Political Change Has Increased Attention to Action

By Sarah J. Schaffer

Throughout the ages, women's resilience and resistance has often been undervalued, Professor of Education Carol Gilligan told an audience of about 120 students and community members at the Harvard-Radcliffe Hillel last night.

Gilligan is the author of the nationally-acclaimed In a Different Voice and is known for her work in women's psychology.

In times of political change like the present, however, Gilligan said that women's voices have become more audible.

"When an important system is breaking up or in transition, then women's voices are in the forefront," Gilligan said during a speech titled "Women's Voices, Women's Silences."

"We are right now in the midst of exactly such a time," she added.

Adolescence is an especially difficult period in women's lives, Gilligan said.

"Across the twentieth century, this observation has been made: that gifted young women often experience psychological distress at the time of adolescence," she said.

Gilligan said Anne Frank's diary is an example of a strong adolescent voice censored by the constraints of society. In 1942, Anne and her family, who were Jewish, went into hiding from the Germans in an attic in Amsterdam. In the next two years, from the time she was 13 to 15, Anne kept a journal of her experience living in the attic.

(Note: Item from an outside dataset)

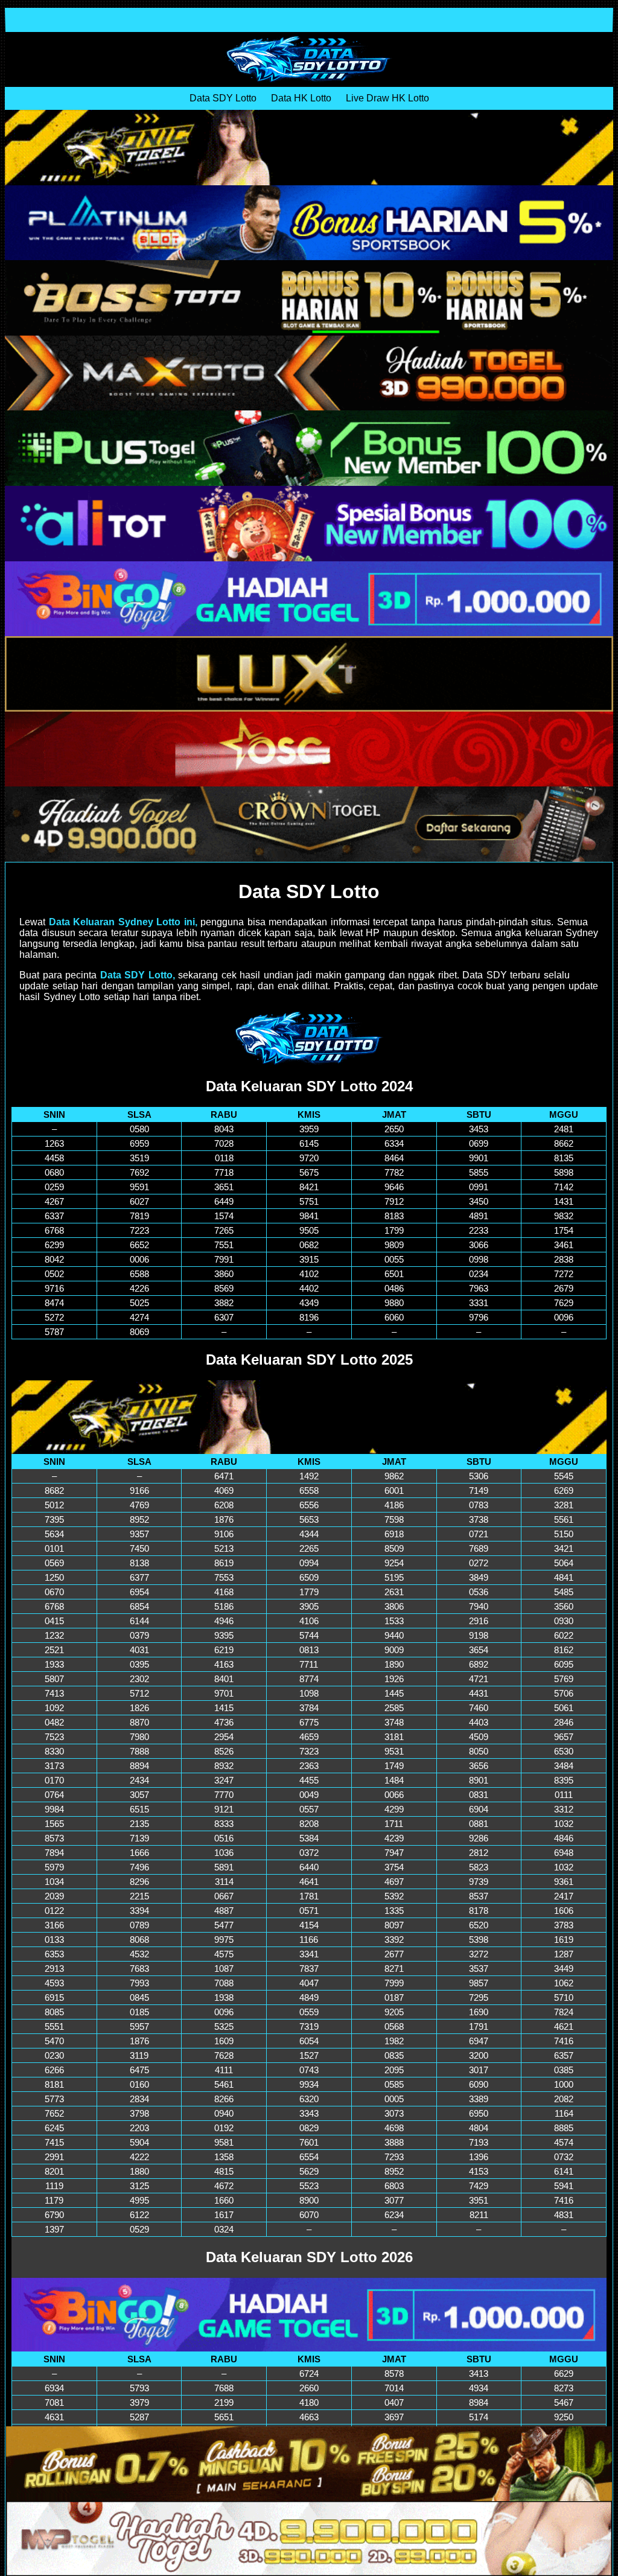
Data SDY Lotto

Gilligan cited passages from an unexpurgated edition of the diary published in the United States in 1989, which included three versions: Version A was Anne's original writings, B was the version Anne herself censored in 1944 and C was the version finally published.

Most striking, Gilligan said, was the disparity between version A and version B. In version A, Anne writes freely about a photograph of herself, her sexuality and her act of writing the diary. In version B, none of those passages appear, Gilligan said.

"The unselfconscious writing of the A version doesn't imagine an audience," Gilligan said. "You can see how this voice [in version B] starts to cover over and anticipate the audience and the response."

In addition to the story of Anne Frank, Gilligan cited the stories of Psyche and of the hysterical women Freud interviewed in the late nineteenth century as examples of women helping themselves and teaching men through their inner strength.

"It's a story about a woman resisting not seeing and not speaking," Gilligan said of Psyche's decision to fall in love with Eros despite the disapproval of her parents, her sisters and an oracle.

She elaborated on the theme of silent women by referring to Shakespeare's plays.

"In the comedies, women are speaking," Gilligan said. "In the tragedies, they go mad (Hamlet), they're strangled (Othello), they unsex themselves (Macbeth) or they say nothing (King Lear)."

Throughout history, Gilligan said, women have experienced dissociation--" a process by which you can come not to know what you know."

She gave as an example women's innate knowledge that infants can form relationships with their mothers.

But it was only after studies appeared proving those relationships that women began talking about them and that the idea became widely accepted.

Dissociation especially occurs in adolescents, she said, who find themselves torn between their inner and outer selves.

"What she cannot see is how she can be herself and be in the world," said Gilligan, referring to Anne's final diary entry about her "dual personality." "The outer situation is doubled by an inner situation, where she feels she is hiding in her relationships."